*What is needed*
Lines from the one containing "862x645 pixels. Task: Select" through the final line of the entries below: reproduce them exactly, all of them and only them.

*Record extracts*
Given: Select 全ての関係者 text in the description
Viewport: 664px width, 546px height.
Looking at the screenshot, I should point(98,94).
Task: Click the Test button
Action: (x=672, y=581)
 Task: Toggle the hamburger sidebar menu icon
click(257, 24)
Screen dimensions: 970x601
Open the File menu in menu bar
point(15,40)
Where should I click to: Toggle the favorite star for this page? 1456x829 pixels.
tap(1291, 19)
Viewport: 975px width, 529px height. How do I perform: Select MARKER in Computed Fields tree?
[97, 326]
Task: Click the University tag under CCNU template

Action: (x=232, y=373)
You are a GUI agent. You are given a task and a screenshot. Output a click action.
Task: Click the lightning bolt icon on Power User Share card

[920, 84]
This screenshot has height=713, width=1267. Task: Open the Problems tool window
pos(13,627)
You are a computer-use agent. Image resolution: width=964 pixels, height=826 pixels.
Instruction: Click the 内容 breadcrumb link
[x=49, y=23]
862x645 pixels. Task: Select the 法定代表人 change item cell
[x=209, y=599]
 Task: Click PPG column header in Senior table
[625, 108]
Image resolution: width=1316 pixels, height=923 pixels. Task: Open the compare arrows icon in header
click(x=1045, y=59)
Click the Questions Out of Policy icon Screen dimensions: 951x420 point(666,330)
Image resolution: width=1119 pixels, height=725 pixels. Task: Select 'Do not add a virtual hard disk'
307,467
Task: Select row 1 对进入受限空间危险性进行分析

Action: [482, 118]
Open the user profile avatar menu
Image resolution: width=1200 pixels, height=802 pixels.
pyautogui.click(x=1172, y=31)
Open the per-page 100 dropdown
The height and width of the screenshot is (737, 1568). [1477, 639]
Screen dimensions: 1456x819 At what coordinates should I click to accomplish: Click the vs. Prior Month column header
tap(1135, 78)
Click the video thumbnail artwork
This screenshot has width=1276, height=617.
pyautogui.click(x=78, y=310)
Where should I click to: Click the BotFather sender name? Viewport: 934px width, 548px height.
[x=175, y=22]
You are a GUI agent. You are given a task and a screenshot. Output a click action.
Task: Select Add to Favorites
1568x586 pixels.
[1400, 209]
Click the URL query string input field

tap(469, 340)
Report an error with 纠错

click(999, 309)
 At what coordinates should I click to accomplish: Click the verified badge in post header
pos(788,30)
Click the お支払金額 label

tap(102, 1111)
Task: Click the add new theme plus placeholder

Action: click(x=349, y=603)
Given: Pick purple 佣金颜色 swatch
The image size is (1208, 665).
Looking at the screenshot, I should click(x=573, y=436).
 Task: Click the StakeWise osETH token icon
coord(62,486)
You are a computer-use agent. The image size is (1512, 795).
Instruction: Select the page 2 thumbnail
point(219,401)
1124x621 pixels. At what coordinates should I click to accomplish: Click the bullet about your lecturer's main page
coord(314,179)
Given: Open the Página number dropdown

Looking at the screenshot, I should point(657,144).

*Reply to the exercise*
862x645 pixels. Task: Select the 法定代表人 change item cell
[x=209, y=599]
 Task: Click PPG column header in Senior table
[625, 108]
Image resolution: width=1316 pixels, height=923 pixels. Task: Open the compare arrows icon in header
click(x=1045, y=59)
Click the Questions Out of Policy icon Screen dimensions: 951x420 point(666,330)
Image resolution: width=1119 pixels, height=725 pixels. Task: Select 'Do not add a virtual hard disk'
307,467
Task: Select row 1 对进入受限空间危险性进行分析

Action: [482, 118]
Open the user profile avatar menu
Image resolution: width=1200 pixels, height=802 pixels.
pyautogui.click(x=1172, y=31)
Open the per-page 100 dropdown
The height and width of the screenshot is (737, 1568). [1477, 639]
Screen dimensions: 1456x819 At what coordinates should I click to accomplish: Click the vs. Prior Month column header
tap(1135, 78)
Click the video thumbnail artwork
This screenshot has width=1276, height=617.
pyautogui.click(x=78, y=310)
Where should I click to: Click the BotFather sender name? Viewport: 934px width, 548px height.
[x=175, y=22]
You are a GUI agent. You are given a task and a screenshot. Output a click action.
Task: Select Add to Favorites
1568x586 pixels.
[1400, 209]
Click the URL query string input field

tap(469, 340)
Report an error with 纠错

click(999, 309)
 At what coordinates should I click to accomplish: Click the verified badge in post header
pos(788,30)
Click the お支払金額 label

tap(102, 1111)
Task: Click the add new theme plus placeholder

Action: click(x=349, y=603)
Given: Pick purple 佣金颜色 swatch
The image size is (1208, 665).
Looking at the screenshot, I should click(x=573, y=436).
 Task: Click the StakeWise osETH token icon
coord(62,486)
You are a computer-use agent. The image size is (1512, 795).
Instruction: Select the page 2 thumbnail
point(219,401)
1124x621 pixels. At what coordinates should I click to accomplish: Click the bullet about your lecturer's main page
coord(314,179)
Given: Open the Página number dropdown

Looking at the screenshot, I should point(657,144).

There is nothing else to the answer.